What they need is to learn how to love God with all their heart, soul, mind and strength. This is the foundation of Christian education. At Harding University, we seek to do this in a number of ways — chapel, Bible classes, Christian teachers, etc. This hasn’t changed with time, and I don’t believe it ever will.
What students best respond to is genuineness. I constantly hear students use the expression “being real.” I think that their greatest difficulty with the church’s message is not that it doesn’t make sense; their greatest difficulty with the church’s message may be that they haven’t always seen genuineness in the lives of those who espoused it.
As they hammer out their own philosophy of life, it is vitally important that they learn what is involved in loving God from those in whom they can see truth.
What will you do to address these unique needs?  
One of my favorite verses in the New Testament is 1 Thessalonians 4:1. Paul wrote, “Finally, brothers, we instructed you how to live in order to please God, as in fact you are living.
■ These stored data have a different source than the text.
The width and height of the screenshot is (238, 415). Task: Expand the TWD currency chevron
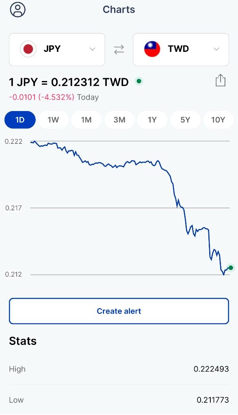pyautogui.click(x=216, y=49)
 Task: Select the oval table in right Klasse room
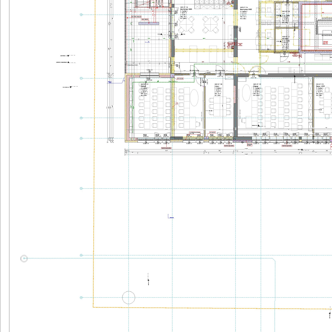coord(247,93)
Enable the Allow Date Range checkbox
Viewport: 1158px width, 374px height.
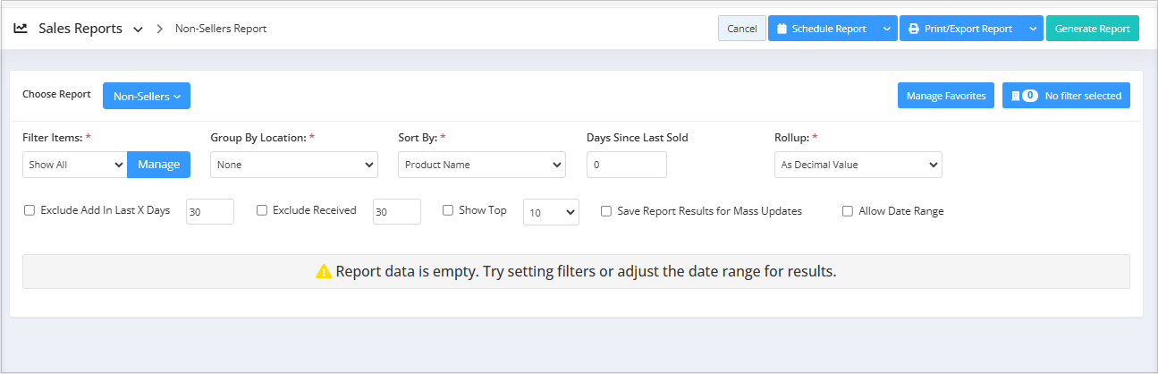coord(848,212)
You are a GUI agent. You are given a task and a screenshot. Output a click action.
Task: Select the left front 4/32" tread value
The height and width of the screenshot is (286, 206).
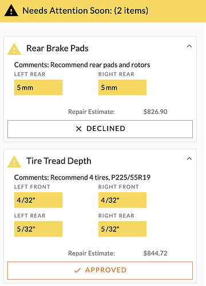click(x=38, y=200)
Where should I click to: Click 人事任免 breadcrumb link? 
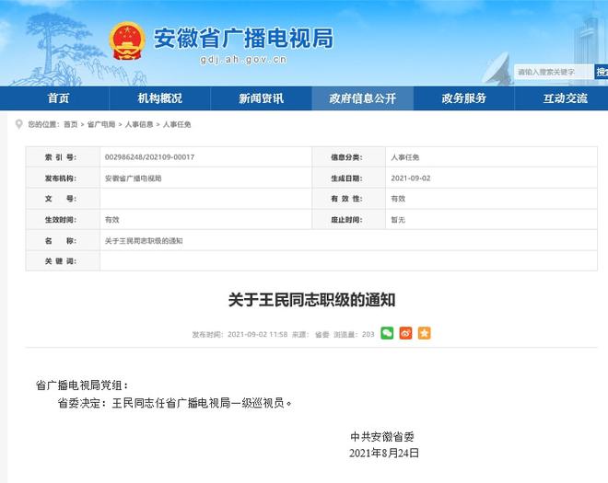click(x=177, y=124)
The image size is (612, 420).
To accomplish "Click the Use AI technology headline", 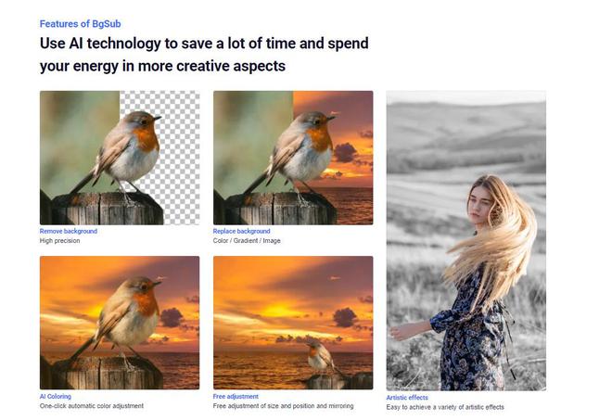I will pyautogui.click(x=204, y=55).
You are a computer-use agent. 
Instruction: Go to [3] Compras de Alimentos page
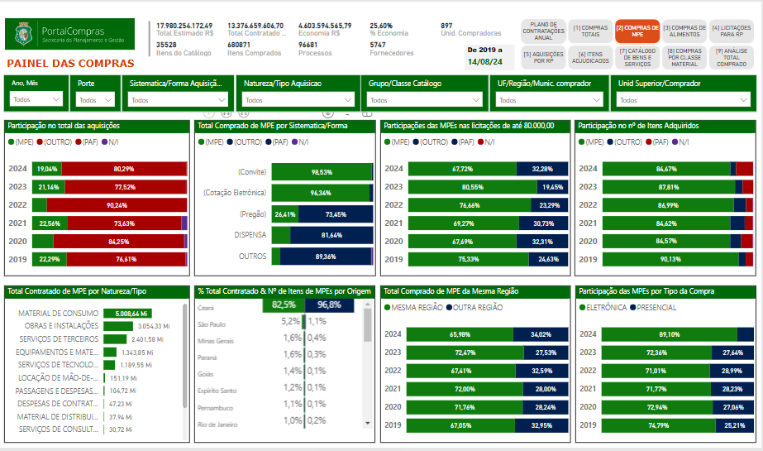click(684, 31)
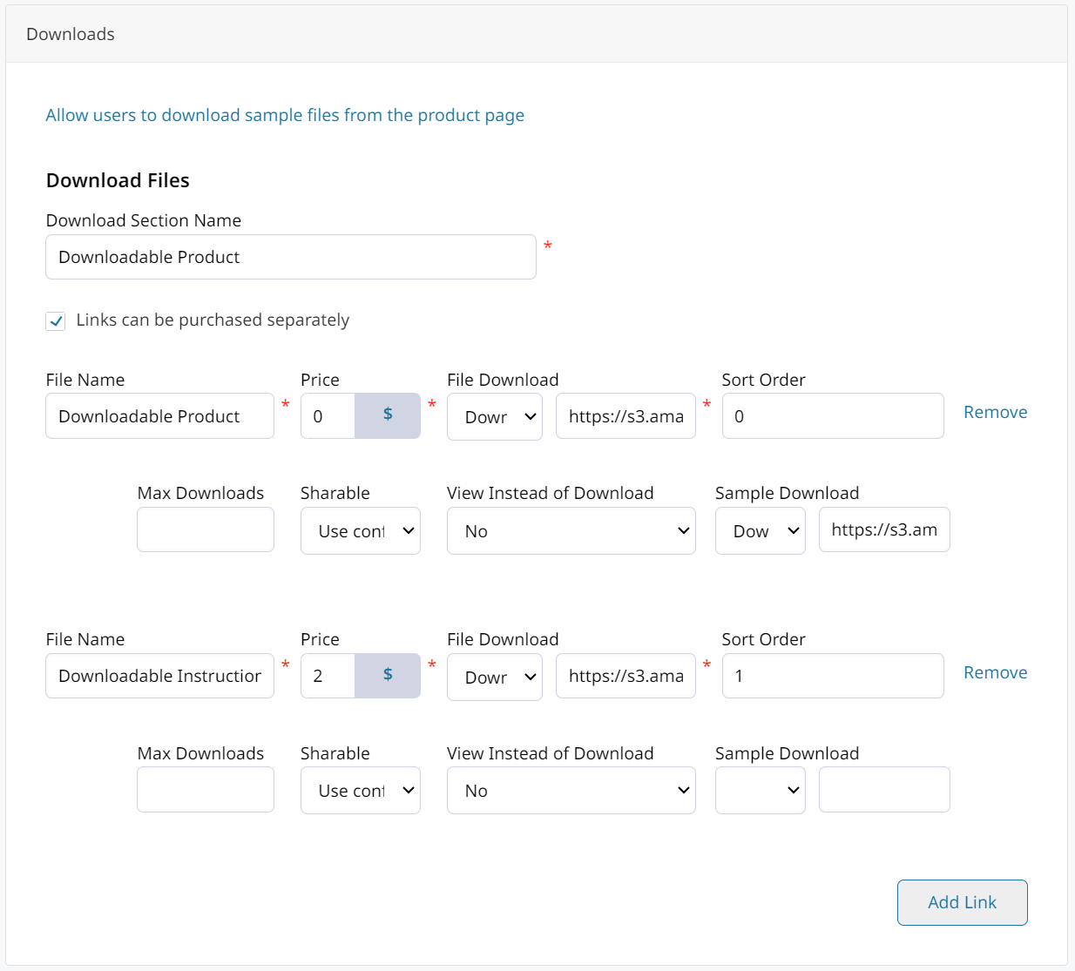This screenshot has width=1075, height=971.
Task: Focus first link's Max Downloads field
Action: pyautogui.click(x=206, y=529)
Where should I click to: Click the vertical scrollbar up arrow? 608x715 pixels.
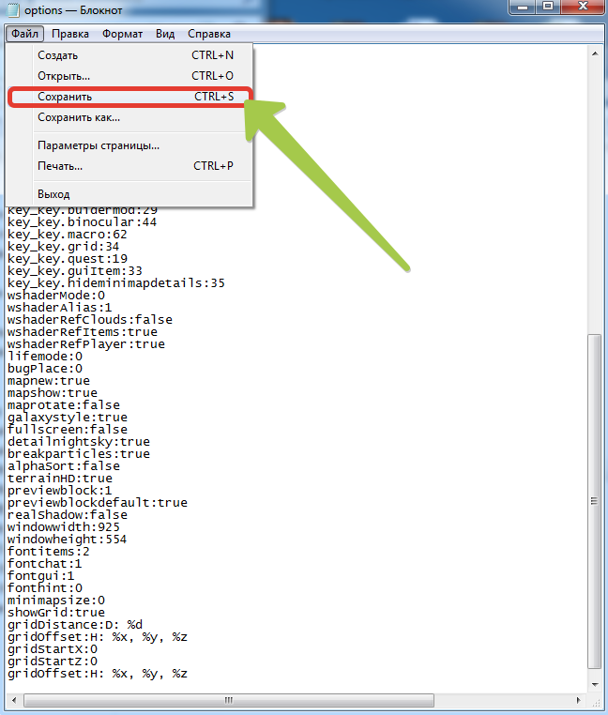pos(593,53)
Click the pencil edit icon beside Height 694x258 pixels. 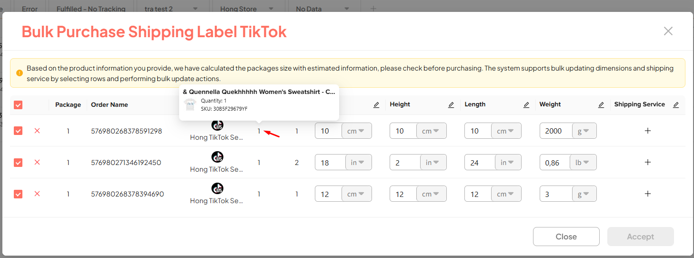point(451,105)
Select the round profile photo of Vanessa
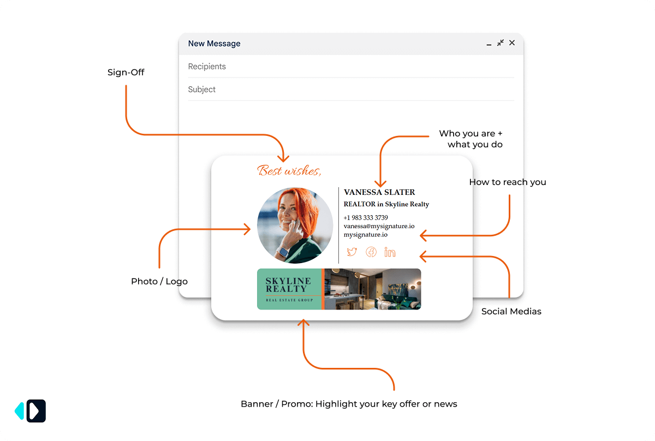Image resolution: width=655 pixels, height=441 pixels. pyautogui.click(x=295, y=225)
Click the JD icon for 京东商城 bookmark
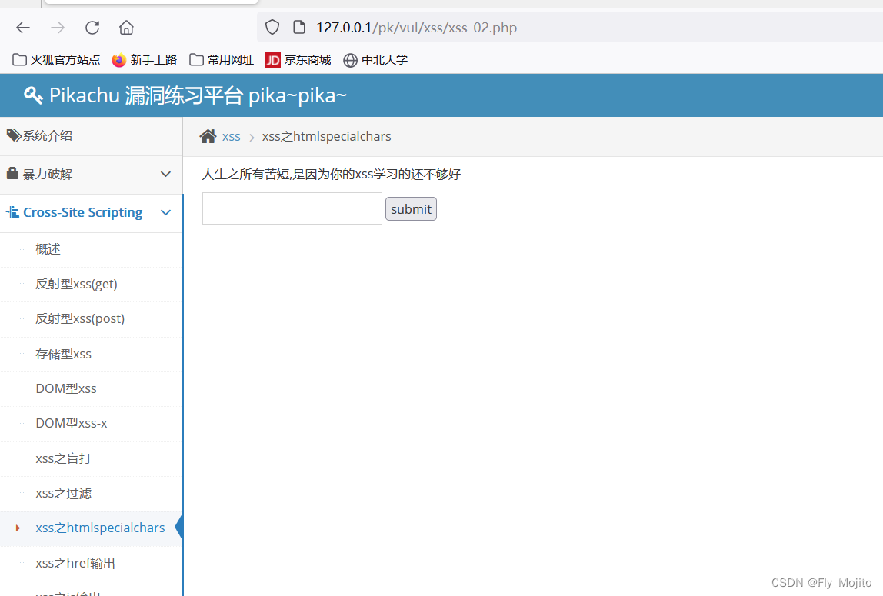The width and height of the screenshot is (883, 596). (x=272, y=59)
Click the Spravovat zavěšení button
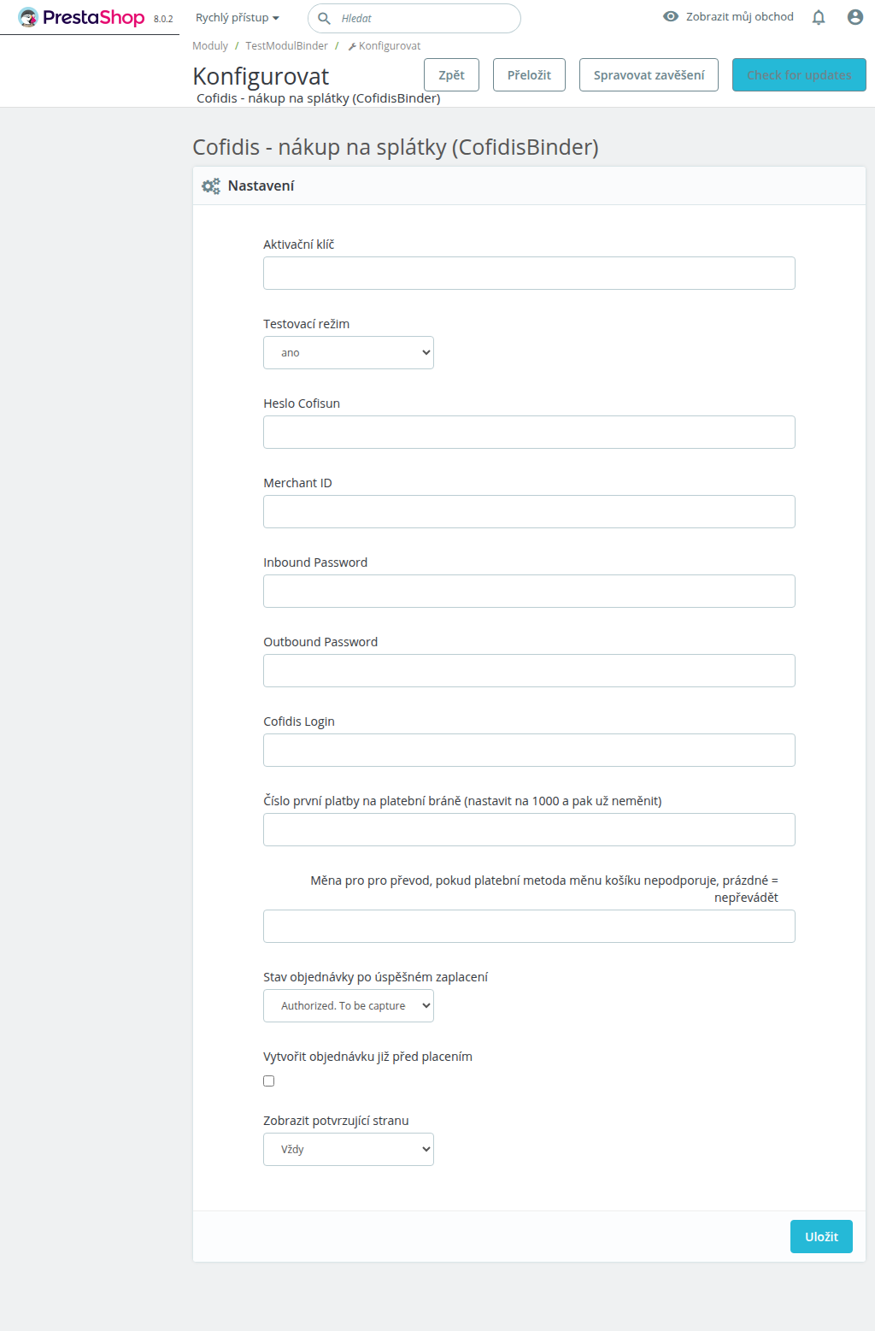This screenshot has height=1331, width=875. 649,75
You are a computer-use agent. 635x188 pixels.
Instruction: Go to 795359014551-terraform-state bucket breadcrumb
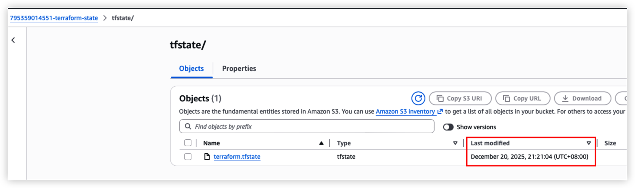(x=54, y=18)
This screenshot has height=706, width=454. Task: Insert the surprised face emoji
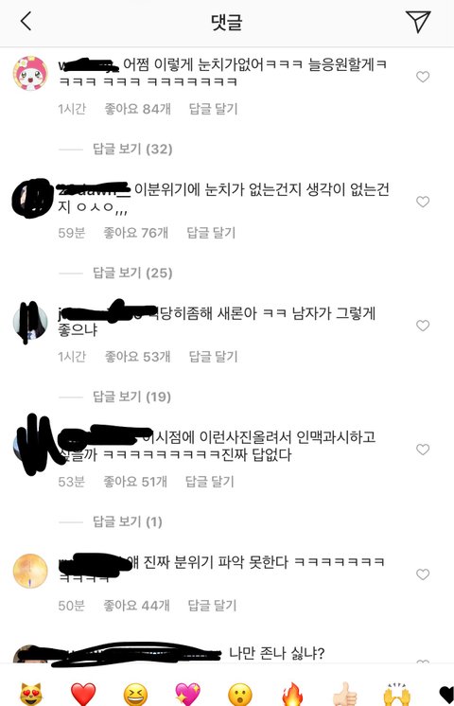pos(240,694)
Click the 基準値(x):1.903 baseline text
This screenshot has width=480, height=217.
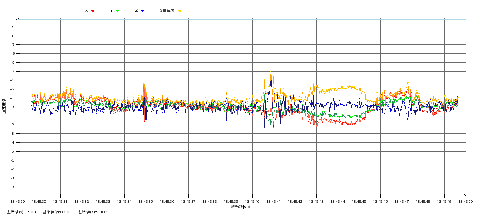click(x=21, y=212)
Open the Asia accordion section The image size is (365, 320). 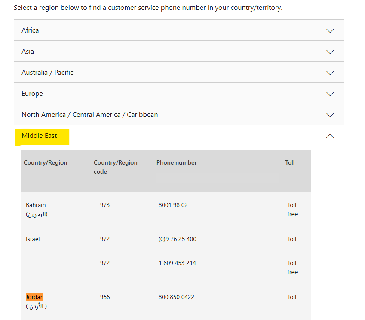point(178,52)
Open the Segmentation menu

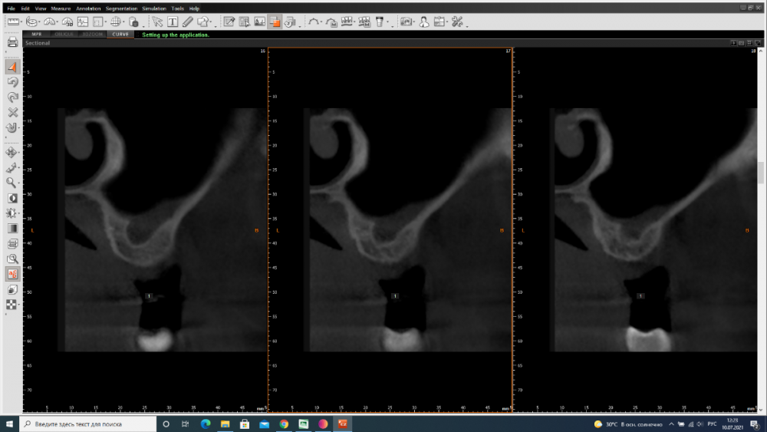(x=121, y=8)
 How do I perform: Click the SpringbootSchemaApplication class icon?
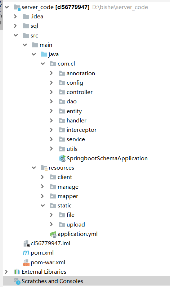[x=62, y=158]
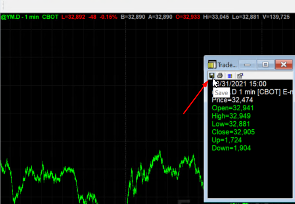Click the CBOT exchange label in the status line
Image resolution: width=295 pixels, height=204 pixels.
click(x=50, y=17)
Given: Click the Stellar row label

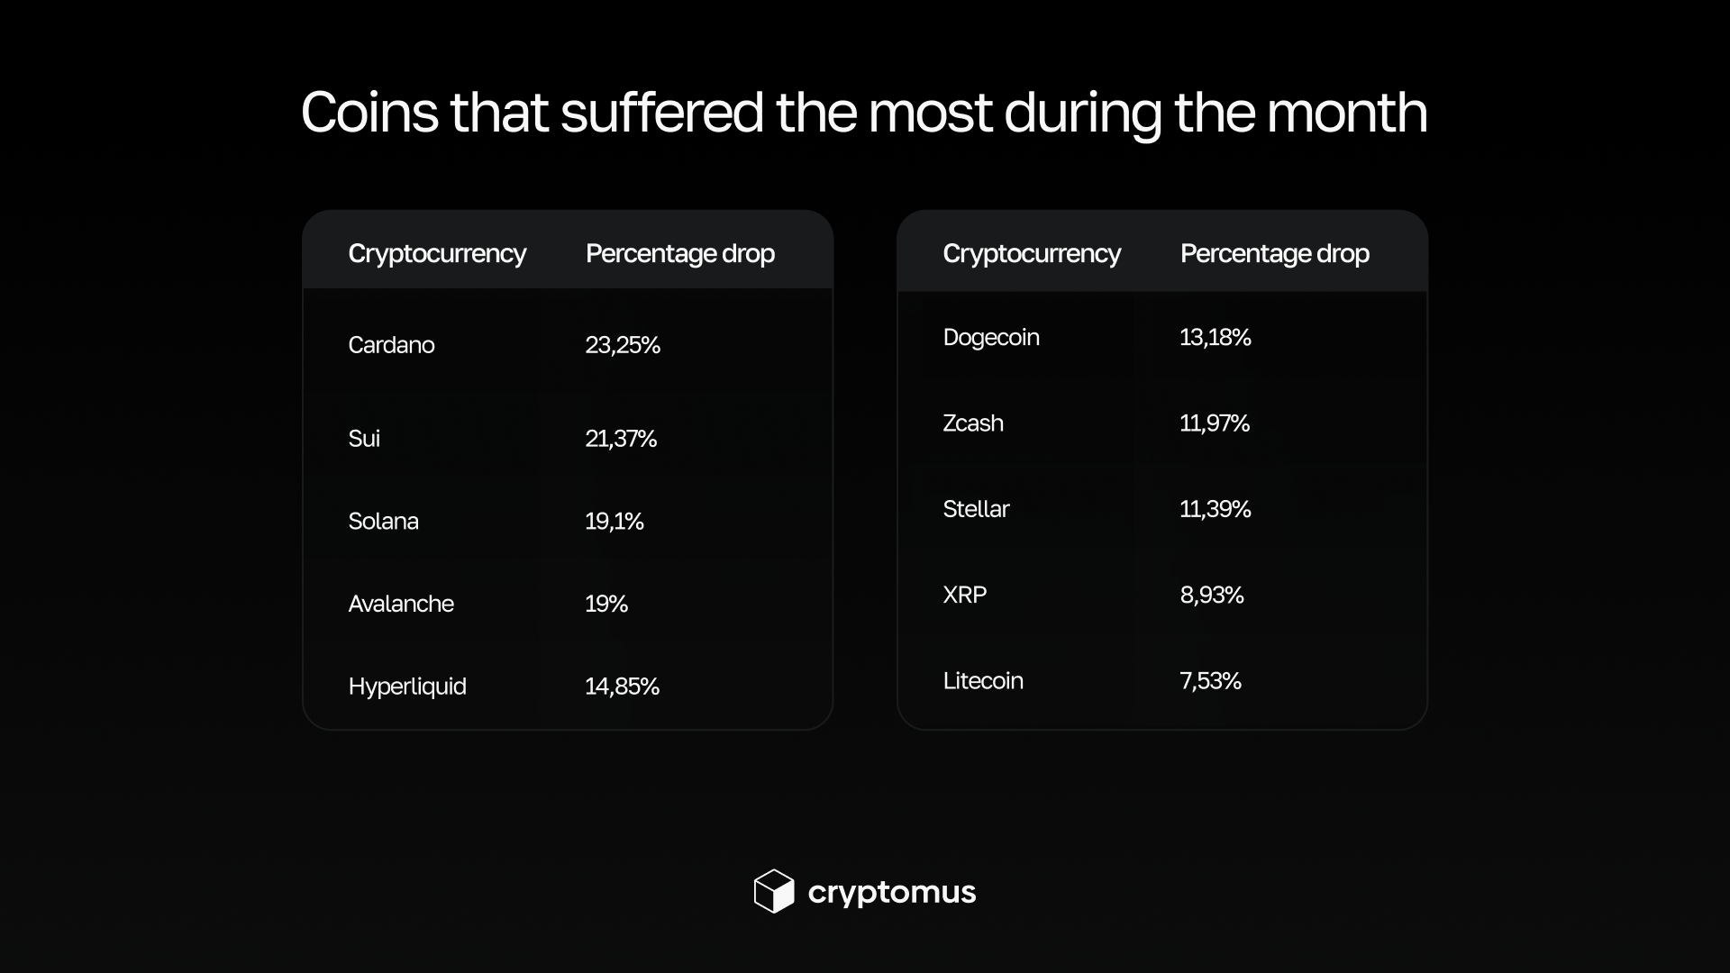Looking at the screenshot, I should coord(976,509).
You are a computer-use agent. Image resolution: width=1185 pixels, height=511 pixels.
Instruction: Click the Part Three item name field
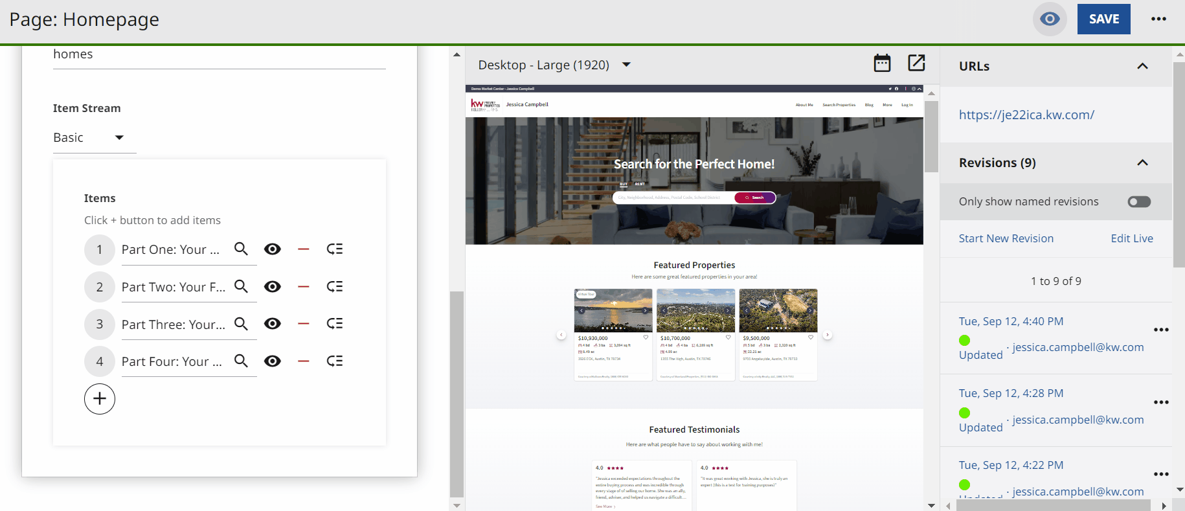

Now we ask you and urge you in the Lord Jesus to do this more and more.”
My personal belief is that the answers to most new problems are found in rediscovering the faith resources that have always surrounded us. We don’t need to wait for the next book or the latest study to tell us how to minister to today’s students. Rather, we need to live as an authentic community of faith-filled scholars who believe that the word of God is still the key to helping students be “fully equipped” for life.
I don’t yet have all the details worked out for how this can be accomplished, but I am confident about where the starting point is.